## Written instruction 1
In the guide to starting a new Apertium language pair, what does the data consist of on a basic level?
## Written instruction 2
Pick up the guide to starting a new Apertium language pair after its last sentence and write what comes next.

The quick and dirty guide to making a new language pair

From Apertium
Revision as of 07:01, 23 December 2015 by Darkgaia (talk | contribs) (→‎Bootstrap)
Jump to navigation Jump to search

This document will describe how to start a new language pair for the Apertium machine translation system from scratch. You can check the list of language pairs that have already been started.

It does not assume any knowledge of linguistics, or machine translation above the level of being able to distinguish nouns from verbs (and prepositions etc.) You should probably familiarise yourself with basic Unix commands, though, if you're a complete newbie.

Introduction

Apertium is, as you've probably realised by now, a machine translation system. Well, not quite, it's a machine translation platform. It provides an engine and toolbox that allow you to build your own machine translation systems. The only thing you need to do is write the data. The data consists, on a basic level, of three dictionaries and a few rules (to deal with word re-ordering and other grammatical stuff).

For a more detailed introduction into how it all works, there are some excellent papers on the Publications page.

These are the key steps one has to take in order to create a new language pair:

  1. Have Apertium installed.
  2. Decide whether the languages used your new language pair falls under lttoolbox or HFST.
  3. Bootstrap the pair: Create the templates for a new language pair using the new bootstrap module.
  4. Create the morphological dictionary for the first language in the language pair (henceforth known as language xxx). This contains words in the first language for Apertium to recognise.
  5. Create the morphological dictionary for the second language in the language pair (henceforth known as language yyy). This contains words in the second language for Apertium to recognise.
  6. Create the bilingual dictionary for the desired language pair xxx-yyy. This contains correspondences between words and symbols in the two languages.
  7. Create the transfer rules for the language pair. This gives the Apertium rules to follow during translation of the language pair. When a pattern that correspond to these rules is detected in the source language text, Apertium will follow these transfer rules to create a grammatical translation in the target language.
  8. Follow Contributing to an existing pair for instructions on expansion and maintenance of the new language pair.


To make this HOWTO guide as straightforward and simple as possible, our example will create a fictional language pair xxx-yyy. We aim to guide you through the steps to create a basic working language pair, before you proceed to Contributing to an existing pair for the more advanced guide. We write this for the complete newbie to Apertium, but assume that you have basic knowledge of operating a Unix terminal.

## Material provided
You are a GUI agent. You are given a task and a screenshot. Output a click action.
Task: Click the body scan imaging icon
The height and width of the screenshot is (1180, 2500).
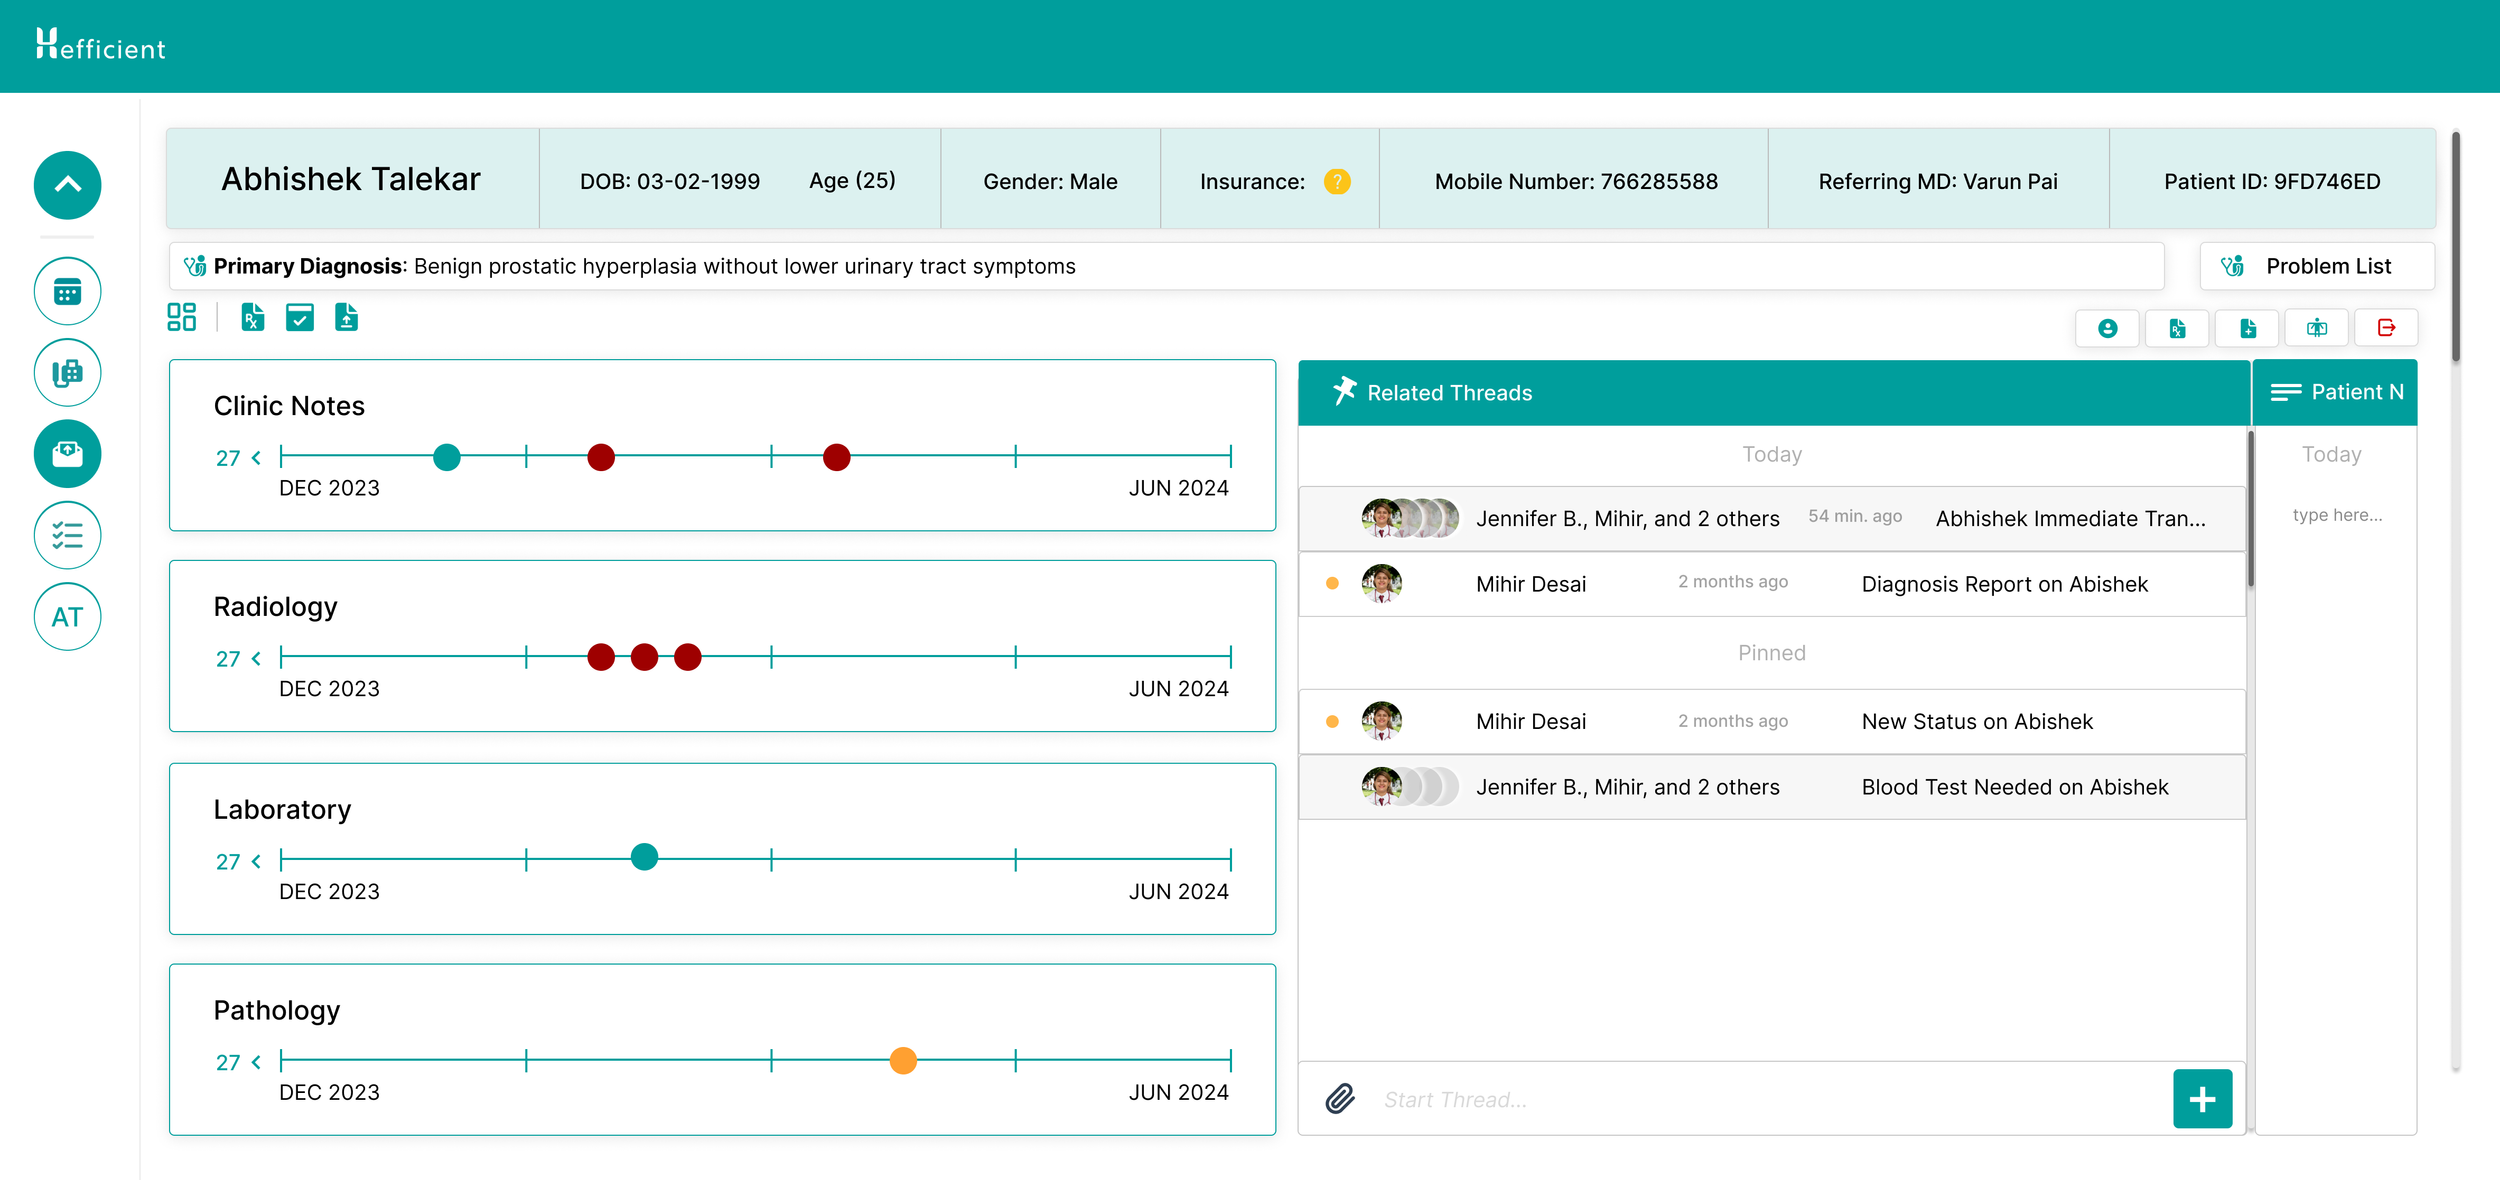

## Output 1
Three dictionaries and a few rules to deal with word re-ordering and other grammatical stuff.

## Output 2
Do take note that "xxx" and "yyy" represent the standard 3-letter character ISO codes for the languages used. In your language pair, replace these with the appropriate 3-letter ISO code from this page: ISO 639-3.

Installation

See also: Installation and Minimal installation from SVN

Apertium is a rule-based machine translation platform that runs on Unix. If you're using Windows, you'll need to download a Virtual Machine. We have a ready-to-use Apertium VirtualBox for Windows users to quickly get started.

Here are some installation instructions for convenience (from Installation): Then, proceed to Minimal installation from SVN to obtain the languages that you need for creation of your language pair.

Linux

wget http://apertium.projectjj.com/apt/install-nightly.sh -O - | sudo bash

Debian-based/Ubuntu/Mint

sudo apt-get -f install apertium-all-dev

RHEL/CentOS/Fedora:

sudo yum install apertium-all-devel

OpenSUSE:

sudo zypper install apertium-all-devel

Mac OS

# Mac OS X:
sudo port install autoconf automake expat flex \
gettext gperf help2man libiconv libtool \
libxml2 libxslt m4 ncurses p5-locale-gettext \
pcre perl5 pkgconfig zlib gawk subversion

Language Properties

See also: lexc, twol, and lttoolbox

Before we start, we need to determine whether the languages you will be using are more suitable for lexc/twol (HFST) or lttoolbox based processing. "What on earth are those?", you ask. Bear me with me a bit.

  • HFST is best for languages with agglutinative morphology and/or complicated morphophonology.
  • lttoolbox is best for languages with fixed paradigms.

Languages with fairly limited morphology (e.g., English) can use either. Lttoolbox is the more default and common one, but if a language has agglutinative morphology, or any amount of productive morphophonology (especially vowel harmony), then it should use HFST.

If in doubt, please go to IRC and ask an expert.

For our example, we will imagine that xxx is an lttoolbox language, while yyy is an HFST language, so that I can demonstrate the addition of dictionaries for both types of languages.

Bootstrap

Apertium has recently created a new bootstrap script to automatically create templates for new language pair creation. The older method of language-pair creation was, suffice it to say, more tedious.

  1. Get apertium-init from https://raw.githubusercontent.com/goavki/bootstrap/master/apertium-init.py
  2. Check the languages and incubator directories to find out if the languages that you will be working on are supported in Apertium. For our case, we will be starting from scratch, because our fictional "xxx" and "yyy" languages are not found in Apertium. Check the bootstrap wiki page for specific instructions if your languages can be found in Apertium. Also, remember to create the appropriate template depending if your language is lttoolbox or lexc/twol (HFST).
  3. Create the templates for language xxx (or check out from SVN if it exists).
  4. Create the template for language yyy (or check out from SVN if it exists).
  5. Create the template for language pair xxx-yyy.

To perform step 3 ("xxx" is an lttoolbox language):

python3 apertium-init.py xxx
cd apertium-xxx
./autogen.sh
make -j
cd ..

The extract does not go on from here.